Starting in 2009, the DFI organizes the yearly Doha Tribeca Film Festival. This is an offshoot from the New York Tribeca film festival, that was founded in 2002 in Manhattan’s the TriBeCa area, with Robert de Niro as one of the co-founders; the NYC edition of the festival is said to have been intended to help reviving the TriBeCa area, which suffered economically after the 2001 9/11 attacks on the NYC World Trade Center, and Robert de Niro was one of the benefactors. Meanwhile the 2009 to 2012 artistic director of the Abu Dhabi Film Festival Peter Scarlet was the previous artistic director of New York’s Tribeca festival, so the region owes something to the New York festival.
The Doha festival is one of the three major film festivals in the region. The other two are the Abu Dhabi Film Festival and the Dubai International Film Festival, each aspiring to become a major player on the world film scene. Having had its fourth edition in 2012, Doha’s festival is the youngest of the four, with Abu Dhabi and Dubai being two respectively one year senior. So all of them are young. Together, they certainly contribute to a cinematographic culture in the region, and competition can be healthy, but each also tries to attract big names, both movies and makers, through competition, which can be a waste of resources and energy. Until now, all three lack the reputation of the festivals of Cannes, Venice, Berlin, Sundance or even Rotterdam, but ambitions abound, they have large budgets, and they are important for cinematography in the Arab world and nearby South-Asia. The Doha franchise of the Tribeca festival might seem a bit more centered around glamor than its parent in Manhattan, where, to distinguish itself from the many other film festivals, the balance a mixture between big studio productions and less mainstream world-cinema production is worked out more clearly.
The Doha Tribeca Film Festival probably needs to choose between being a festival that drops established names looking well on the front-pages of newspapers, and a festival that really matters through discovering new talent, who might be the next generation of big names. The Abu Dhabi Film Festival has been more adventurous in this respect.
The festival takes place in the Doha Film Institute, in the large and small theaters of the nearby Opera House, in a special open-air film theatre in Katara Cultural Village, in the cinemas of the City Center shopping mal,l and in various locations around the city, such as in 2012 in the Souk Waqif and the Museum of Islamic Art. Detailed information about the venues will be on the festival’s website each year.
The categories for competition include Best Arab Film, Best Arab Filmmaker, Audience Awards for Best Narrative; Documentary and Arab Short Films.

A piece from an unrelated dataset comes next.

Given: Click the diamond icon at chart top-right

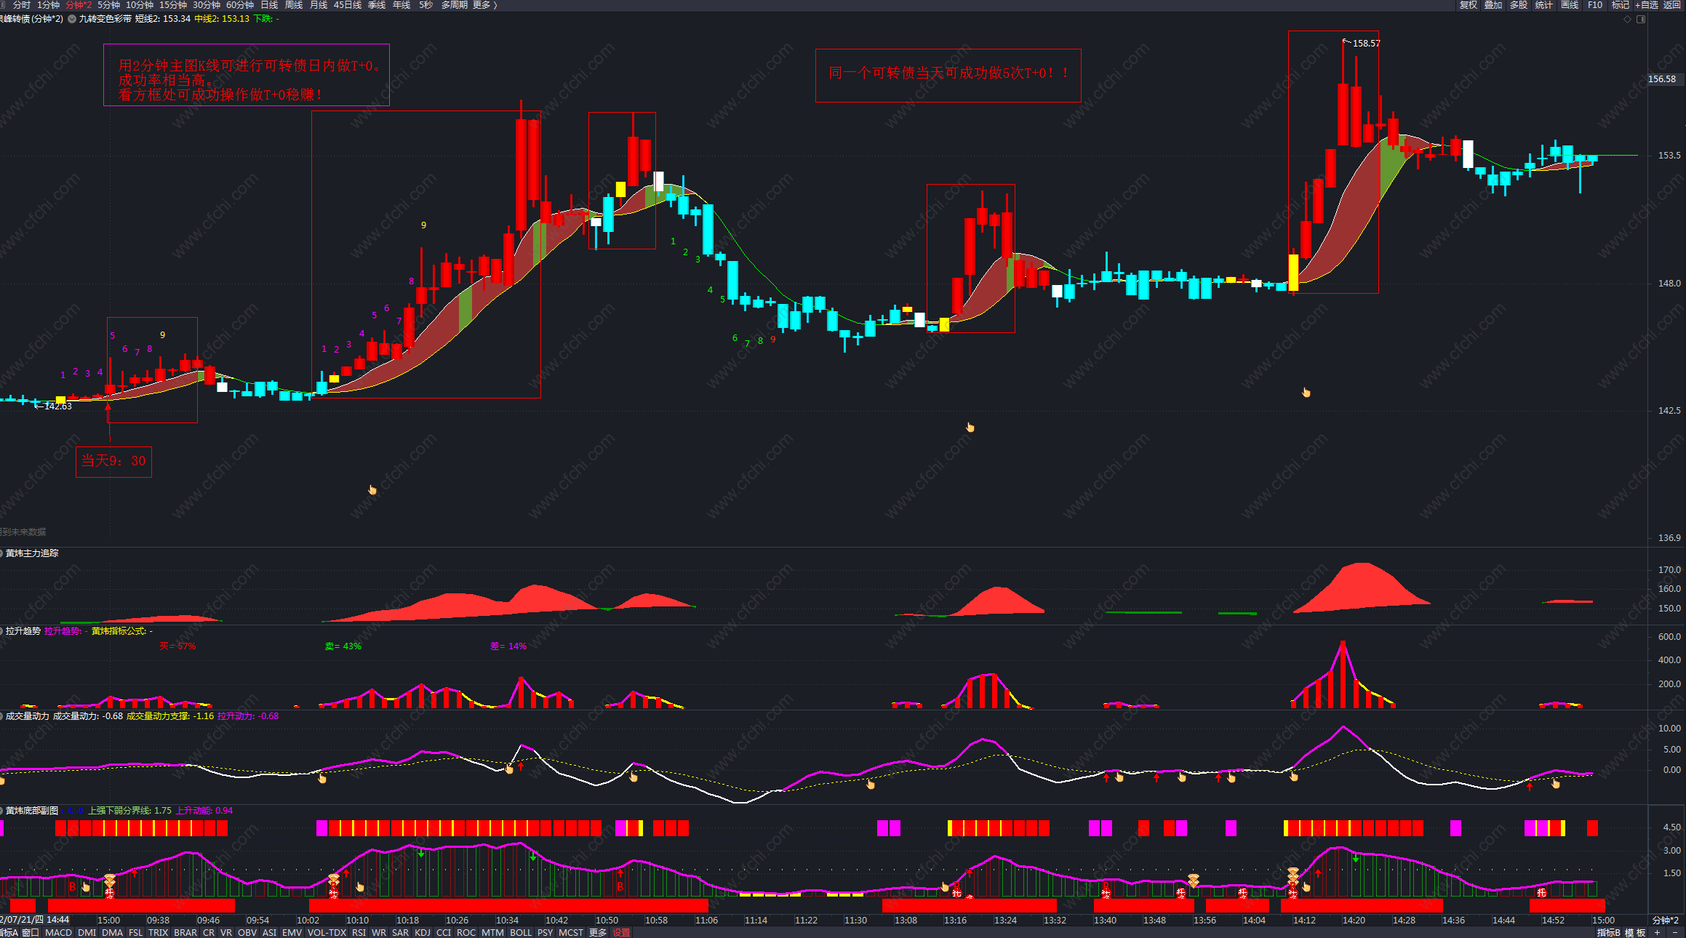Looking at the screenshot, I should coord(1627,19).

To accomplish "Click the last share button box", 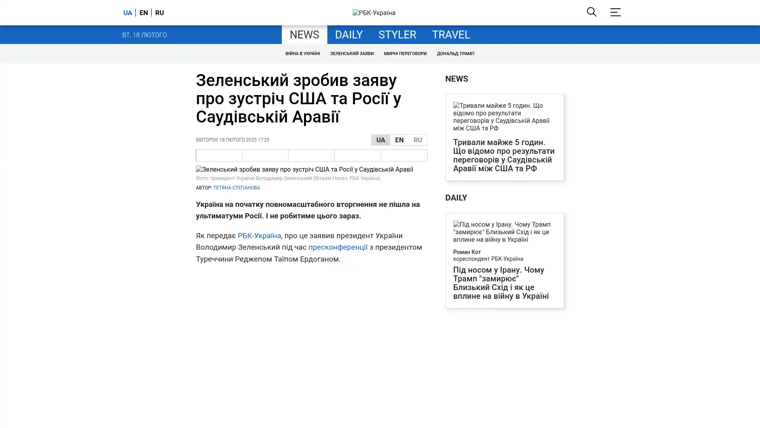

In addition to the festival, the DFI organizes screenings, debates and workshops during the year and maintains an active website with news on other movies playing in Doha and about festivals elsewhere.
The Founder of the DFI is Sheikha Al Mayassa Al Thani. The CEO of the DFI is Abdulaziz Al-Khater. Relevant persons inside the institute’s programming department are Ludmila Cvikova, coming from a decade of programming for the International Film Festival Rotterdam, Hania Mroué, chief Arab programmer, and Chadi Zeneddine as a resident filmmaker and programmer at DFI, who focuses on Contemporary Arab Cinema.
Issa Bin Mohammed Al Mohannadi, Chairman of Qatar Tourism Authority, is the Vice Chair of the festival. The Executive Director of Programming is Maggie Kim.
After the resignation of Amanda Palmer of Doha Tribeca Film Festival, the heads of the Gulf region’s three major film festivals (Doha, Abu Dhabi and Dubai) are all locals.